We ignore the colors for now. The right graphic shows the corresponding epigraph.

Moreover there is a natural homomorphism from $$X$$ to $${\operatorname{epi}}X$$.

• Definition. We define the homomorphism $$\kappa_X \colon X \rightarrow {\operatorname{epi}}X$$ by the following data:

• $$\kappa^v_{X i} \colon V_i \rightarrow \tilde{V}_i, p \mapsto (p, a_i)$$ for $$i = 1, \dots, n$$.

• $$\kappa^e_{X i} \colon E_i \rightarrow \tilde{E}_i, p \mapsto (p, a_{i+1})$$ for $$i = 1, \dots, n-1$$.

• Example. In the previous example each vertex and edge of the $$\{a_1, a_2, a_3\}$$-graph is depicted in a different color. Now $$\kappa_X$$ maps each vertex or edge to the point of the same color in the epigraph.

Now we show that $$f_{{\operatorname{epi}}X}$$ and $$\mathcal{E} f_X$$ are naturally isomorphic.

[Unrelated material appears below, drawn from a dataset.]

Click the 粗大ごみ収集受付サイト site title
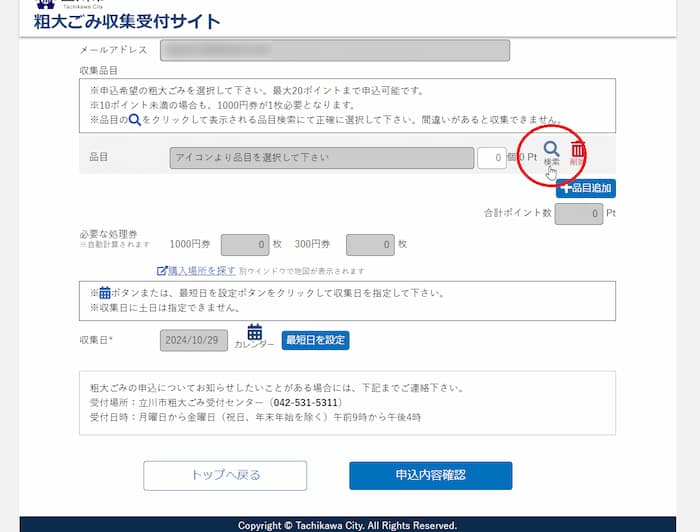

• Definition. We define a continuous map $$\varphi_X$$ from $$| {\operatorname{epi}}X |$$ to the epigraph $${\operatorname{epi}}f_X$$ of the continuous map $$f_X$$. In some sense most of $$| {\operatorname{epi}}X |$$ can already be seen as a subset of $${\operatorname{epi}}f_X$$ and on this part we choose $$\varphi_X$$ to be the inclusion. The part where this does not work is $$\left( V_i \coprod (E_i \times [a_i, a_{i+1}]) / (l_i(x), a_i) \sim (x, a_i) \right) \times [a_i, a_{i+1}] / \sim$$ and on this part we define $$\varphi_X$$ to be $$(p, x, y) \mapsto \left(p, a_i + (x-a_i) \frac{y-a_i}{a_{i+1} - a_i}, y\right)$$.

1. Lemma. The map $$\varphi_X$$ is a homeomorphism and we have $$f_{|{\operatorname{epi}}X|} = \pi^2 \circ \varphi_X = \mathcal{E} f_X \circ \varphi_X$$.